| TASK STATEMENT |
Return every line of the rows below as a JSON list of strings, one string per line, leaving out blank lines.

| RECORDS TO PROCESS |
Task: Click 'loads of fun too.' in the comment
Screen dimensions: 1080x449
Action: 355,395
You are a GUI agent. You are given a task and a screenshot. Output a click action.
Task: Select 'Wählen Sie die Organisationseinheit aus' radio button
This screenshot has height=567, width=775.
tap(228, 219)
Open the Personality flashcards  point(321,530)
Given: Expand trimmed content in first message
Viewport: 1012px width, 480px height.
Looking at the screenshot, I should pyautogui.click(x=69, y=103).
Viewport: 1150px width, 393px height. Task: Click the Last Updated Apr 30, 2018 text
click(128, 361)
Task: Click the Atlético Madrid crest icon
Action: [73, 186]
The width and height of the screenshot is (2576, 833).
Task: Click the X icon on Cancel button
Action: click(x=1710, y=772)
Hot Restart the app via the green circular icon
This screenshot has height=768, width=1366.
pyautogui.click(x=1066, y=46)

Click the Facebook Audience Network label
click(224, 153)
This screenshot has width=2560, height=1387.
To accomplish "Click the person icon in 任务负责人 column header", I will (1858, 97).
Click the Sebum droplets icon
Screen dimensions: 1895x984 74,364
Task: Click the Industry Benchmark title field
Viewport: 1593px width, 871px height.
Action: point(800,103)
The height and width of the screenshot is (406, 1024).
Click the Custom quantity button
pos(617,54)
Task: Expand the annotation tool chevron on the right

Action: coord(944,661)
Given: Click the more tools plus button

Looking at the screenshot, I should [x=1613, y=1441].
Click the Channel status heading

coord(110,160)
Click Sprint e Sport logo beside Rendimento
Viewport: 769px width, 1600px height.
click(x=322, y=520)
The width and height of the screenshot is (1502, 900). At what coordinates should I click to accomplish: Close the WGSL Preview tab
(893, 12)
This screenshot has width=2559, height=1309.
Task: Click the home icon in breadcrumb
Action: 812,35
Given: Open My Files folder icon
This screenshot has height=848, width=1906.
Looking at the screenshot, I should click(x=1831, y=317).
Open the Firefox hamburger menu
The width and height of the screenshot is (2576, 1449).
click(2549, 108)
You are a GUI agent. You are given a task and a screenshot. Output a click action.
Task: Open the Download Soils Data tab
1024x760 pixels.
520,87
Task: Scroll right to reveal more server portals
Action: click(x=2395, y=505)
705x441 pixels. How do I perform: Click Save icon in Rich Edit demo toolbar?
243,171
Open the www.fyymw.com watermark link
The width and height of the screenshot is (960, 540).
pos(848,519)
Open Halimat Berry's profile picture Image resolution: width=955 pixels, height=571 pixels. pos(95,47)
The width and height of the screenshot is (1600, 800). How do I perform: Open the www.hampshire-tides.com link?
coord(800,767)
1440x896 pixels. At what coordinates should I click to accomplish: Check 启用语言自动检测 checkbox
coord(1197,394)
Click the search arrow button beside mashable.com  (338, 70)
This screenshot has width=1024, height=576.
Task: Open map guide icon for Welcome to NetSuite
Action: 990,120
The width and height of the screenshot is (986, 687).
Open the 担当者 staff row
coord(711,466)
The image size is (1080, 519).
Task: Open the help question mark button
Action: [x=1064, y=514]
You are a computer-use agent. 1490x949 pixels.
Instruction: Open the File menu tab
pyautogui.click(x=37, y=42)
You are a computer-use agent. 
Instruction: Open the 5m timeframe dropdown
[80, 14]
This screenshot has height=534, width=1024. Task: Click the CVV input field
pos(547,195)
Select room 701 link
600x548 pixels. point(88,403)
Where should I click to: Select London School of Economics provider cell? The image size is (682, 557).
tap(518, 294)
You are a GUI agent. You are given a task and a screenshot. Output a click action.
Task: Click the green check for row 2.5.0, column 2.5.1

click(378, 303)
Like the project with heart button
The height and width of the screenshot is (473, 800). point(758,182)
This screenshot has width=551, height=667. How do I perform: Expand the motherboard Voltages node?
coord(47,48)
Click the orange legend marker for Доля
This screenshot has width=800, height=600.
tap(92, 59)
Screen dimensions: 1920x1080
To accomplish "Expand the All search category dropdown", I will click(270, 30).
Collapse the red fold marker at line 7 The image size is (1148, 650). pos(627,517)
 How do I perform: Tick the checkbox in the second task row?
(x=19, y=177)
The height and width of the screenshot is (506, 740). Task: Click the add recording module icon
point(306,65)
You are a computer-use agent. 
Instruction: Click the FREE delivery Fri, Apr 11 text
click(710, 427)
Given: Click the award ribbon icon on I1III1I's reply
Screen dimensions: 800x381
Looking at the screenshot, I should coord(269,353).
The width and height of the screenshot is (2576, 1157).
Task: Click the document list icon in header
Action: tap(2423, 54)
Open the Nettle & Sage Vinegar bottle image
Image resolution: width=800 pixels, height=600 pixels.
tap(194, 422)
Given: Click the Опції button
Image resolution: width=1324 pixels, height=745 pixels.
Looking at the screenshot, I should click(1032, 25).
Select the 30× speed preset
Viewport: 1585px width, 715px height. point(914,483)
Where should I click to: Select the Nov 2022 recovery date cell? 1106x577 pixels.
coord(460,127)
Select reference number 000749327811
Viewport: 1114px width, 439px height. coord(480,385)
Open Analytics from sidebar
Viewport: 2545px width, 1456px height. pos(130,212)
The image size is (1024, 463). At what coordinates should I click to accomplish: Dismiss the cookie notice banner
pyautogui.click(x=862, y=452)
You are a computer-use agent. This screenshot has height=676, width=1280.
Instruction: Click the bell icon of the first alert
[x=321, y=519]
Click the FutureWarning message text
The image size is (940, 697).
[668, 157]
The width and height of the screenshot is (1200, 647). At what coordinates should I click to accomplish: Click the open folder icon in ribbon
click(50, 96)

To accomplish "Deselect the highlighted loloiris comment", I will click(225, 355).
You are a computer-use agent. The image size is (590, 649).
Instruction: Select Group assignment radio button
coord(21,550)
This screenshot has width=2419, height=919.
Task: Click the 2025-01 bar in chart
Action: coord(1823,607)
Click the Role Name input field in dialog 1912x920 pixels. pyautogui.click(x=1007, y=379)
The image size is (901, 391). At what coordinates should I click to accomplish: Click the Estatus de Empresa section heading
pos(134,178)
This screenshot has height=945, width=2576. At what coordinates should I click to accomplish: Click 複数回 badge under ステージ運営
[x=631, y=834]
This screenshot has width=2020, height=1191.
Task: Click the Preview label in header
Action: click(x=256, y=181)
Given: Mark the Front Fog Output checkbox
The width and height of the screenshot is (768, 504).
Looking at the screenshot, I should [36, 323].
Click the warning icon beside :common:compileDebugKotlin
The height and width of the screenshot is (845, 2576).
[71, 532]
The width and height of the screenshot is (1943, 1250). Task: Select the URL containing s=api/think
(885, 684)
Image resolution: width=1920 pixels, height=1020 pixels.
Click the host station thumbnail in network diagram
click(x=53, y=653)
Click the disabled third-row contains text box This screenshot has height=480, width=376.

| FULL OUTPUT |
[
  "Task: Click 'loads of fun too.' in the comment",
  "Screen dimensions: 1080x449",
  "Action: 355,395",
  "You are a GUI agent. You are given a task and a screenshot. Output a click action.",
  "Task: Select 'Wählen Sie die Organisationseinheit aus' radio button",
  "This screenshot has height=567, width=775.",
  "tap(228, 219)",
  "Open the Personality flashcards  point(321,530)",
  "Given: Expand trimmed content in first message",
  "Viewport: 1012px width, 480px height.",
  "Looking at the screenshot, I should pyautogui.click(x=69, y=103).",
  "Viewport: 1150px width, 393px height. Task: Click the Last Updated Apr 30, 2018 text",
  "click(128, 361)",
  "Task: Click the Atlético Madrid crest icon",
  "Action: [73, 186]",
  "The width and height of the screenshot is (2576, 833).",
  "Task: Click the X icon on Cancel button",
  "Action: click(x=1710, y=772)",
  "Hot Restart the app via the green circular icon",
  "This screenshot has height=768, width=1366.",
  "pyautogui.click(x=1066, y=46)",
  "Click the Facebook Audience Network label",
  "click(224, 153)",
  "This screenshot has width=2560, height=1387.",
  "To accomplish \"Click the person icon in 任务负责人 column header\", I will (1858, 97).",
  "Click the Sebum droplets icon",
  "Screen dimensions: 1895x984 74,364",
  "Task: Click the Industry Benchmark title field",
  "Viewport: 1593px width, 871px height.",
  "Action: point(800,103)",
  "The height and width of the screenshot is (406, 1024).",
  "Click the Custom quantity button",
  "pos(617,54)",
  "Task: Expand the annotation tool chevron on the right",
  "Action: coord(944,661)",
  "Given: Click the more tools plus button",
  "Looking at the screenshot, I should [x=1613, y=1441].",
  "Click the Channel status heading",
  "coord(110,160)",
  "Click Sprint e Sport logo beside Rendimento",
  "Viewport: 769px width, 1600px height.",
  "click(x=322, y=520)",
  "The width and height of the screenshot is (1502, 900). At what coordinates should I click to accomplish: Close the WGSL Preview tab",
  "(893, 12)",
  "This screenshot has width=2559, height=1309.",
  "Task: Click the home icon in breadcrumb",
  "Action: 812,35",
  "Given: Open My Files folder icon",
  "This screenshot has height=848, width=1906.",
  "Looking at the screenshot, I should click(x=1831, y=317).",
  "Open the Firefox hamburger menu",
  "The width and height of the screenshot is (2576, 1449).",
  "click(2549, 108)",
  "You are a GUI agent. You are given a task and a screenshot. Output a click action.",
  "Task: Open the Download Soils Data tab",
  "1024x760 pixels.",
  "520,87",
  "Task: Scroll right to reveal more server portals",
  "Action: click(x=2395, y=505)",
  "705x441 pixels. How do I perform: Click Save icon in Rich Edit demo toolbar?",
  "243,171",
  "Open the www.fyymw.com watermark link",
  "The width and height of the screenshot is (960, 540).",
  "pos(848,519)",
  "Open Halimat Berry's profile picture Image resolution: width=955 pixels, height=571 pixels. pos(95,47)",
  "The width and height of the screenshot is (1600, 800). How do I perform: Open the www.hampshire-tides.com link?",
  "coord(800,767)",
  "1440x896 pixels. At what coordinates should I click to accomplish: Check 启用语言自动检测 checkbox",
  "coord(1197,394)",
  "Click the search arrow button beside mashable.com  (338, 70)",
  "This screenshot has width=1024, height=576.",
  "Task: Open map guide icon for Welcome to NetSuite",
  "Action: 990,120",
  "The width and height of the screenshot is (986, 687).",
  "Open the 担当者 staff row",
  "coord(711,466)",
  "The image size is (1080, 519).",
  "Task: Open the help question mark button",
  "Action: [x=1064, y=514]",
  "You are a computer-use agent. 1490x949 pixels.",
  "Instruction: Open the File menu tab",
  "pyautogui.click(x=37, y=42)",
  "You are a computer-use agent. ",
  "Instruction: Open the 5m timeframe dropdown",
  "[80, 14]",
  "This screenshot has height=534, width=1024. Task: Click the CVV input field",
  "pos(547,195)",
  "Select room 701 link",
  "600x548 pixels. point(88,403)",
  "Where should I click to: Select London School of Economics provider cell? The image size is (682, 557).",
  "tap(518, 294)",
  "You are a GUI agent. You are given a task and a screenshot. Output a click action.",
  "Task: Click the green check for row 2.5.0, column 2.5.1",
  "click(378, 303)",
  "Like the project with heart button",
  "The height and width of the screenshot is (473, 800). point(758,182)",
  "This screenshot has width=551, height=667. How do I perform: Expand the motherboard Voltages node?",
  "coord(47,48)",
  "Click the orange legend marker for Доля",
  "This screenshot has width=800, height=600.",
  "tap(92, 59)",
  "Screen dimensions: 1920x1080",
  "To accomplish \"Expand the All search category dropdown\", I will click(270, 30).",
  "Collapse the red fold marker at line 7 The image size is (1148, 650). pos(627,517)",
  " How do I perform: Tick the checkbox in the second task row?",
  "(x=19, y=177)",
  "The height and width of the screenshot is (506, 740). Task: Click the add recording module icon",
  "point(306,65)",
  "You are a computer-use agent. ",
  "Instruction: Click the FREE delivery Fri, Apr 11 text",
  "click(710, 427)",
  "Given: Click the award ribbon icon on I1III1I's reply",
  "Screen dimensions: 800x381",
  "Looking at the screenshot, I should coord(269,353).",
  "The width and height of the screenshot is (2576, 1157).",
  "Task: Click the document list icon in header",
  "Action: tap(2423, 54)",
  "Open the Nettle & Sage Vinegar bottle image",
  "Image resolution: width=800 pixels, height=600 pixels.",
  "tap(194, 422)",
  "Given: Click the Опції button",
  "Image resolution: width=1324 pixels, height=745 pixels.",
  "Looking at the screenshot, I should click(1032, 25).",
  "Select the 30× speed preset",
  "Viewport: 1585px width, 715px height. point(914,483)",
  "Where should I click to: Select the Nov 2022 recovery date cell? 1106x577 pixels.",
  "coord(460,127)",
  "Select reference number 000749327811",
  "Viewport: 1114px width, 439px height. coord(480,385)",
  "Open Analytics from sidebar",
  "Viewport: 2545px width, 1456px height. pos(130,212)",
  "The image size is (1024, 463). At what coordinates should I click to accomplish: Dismiss the cookie notice banner",
  "pyautogui.click(x=862, y=452)",
  "You are a computer-use agent. This screenshot has height=676, width=1280.",
  "Instruction: Click the bell icon of the first alert",
  "[x=321, y=519]",
  "Click the FutureWarning message text",
  "The image size is (940, 697).",
  "[668, 157]",
  "The width and height of the screenshot is (1200, 647). At what coordinates should I click to accomplish: Click the open folder icon in ribbon",
  "click(50, 96)",
  "To accomplish \"Deselect the highlighted loloiris comment\", I will click(225, 355).",
  "You are a computer-use agent. The image size is (590, 649).",
  "Instruction: Select Group assignment radio button",
  "coord(21,550)",
  "This screenshot has width=2419, height=919.",
  "Task: Click the 2025-01 bar in chart",
  "Action: coord(1823,607)",
  "Click the Role Name input field in dialog 1912x920 pixels. pyautogui.click(x=1007, y=379)",
  "The image size is (901, 391). At what coordinates should I click to accomplish: Click the Estatus de Empresa section heading",
  "pos(134,178)",
  "This screenshot has height=945, width=2576. At what coordinates should I click to accomplish: Click 複数回 badge under ステージ運営",
  "[x=631, y=834]",
  "This screenshot has width=2020, height=1191.",
  "Task: Click the Preview label in header",
  "Action: click(x=256, y=181)",
  "Given: Mark the Front Fog Output checkbox",
  "The width and height of the screenshot is (768, 504).",
  "Looking at the screenshot, I should [36, 323].",
  "Click the warning icon beside :common:compileDebugKotlin",
  "The height and width of the screenshot is (845, 2576).",
  "[71, 532]",
  "The width and height of the screenshot is (1943, 1250). Task: Select the URL containing s=api/think",
  "(885, 684)",
  "Image resolution: width=1920 pixels, height=1020 pixels.",
  "Click the host station thumbnail in network diagram",
  "click(x=53, y=653)",
  "Click the disabled third-row contains text box This screenshot has height=480, width=376."
]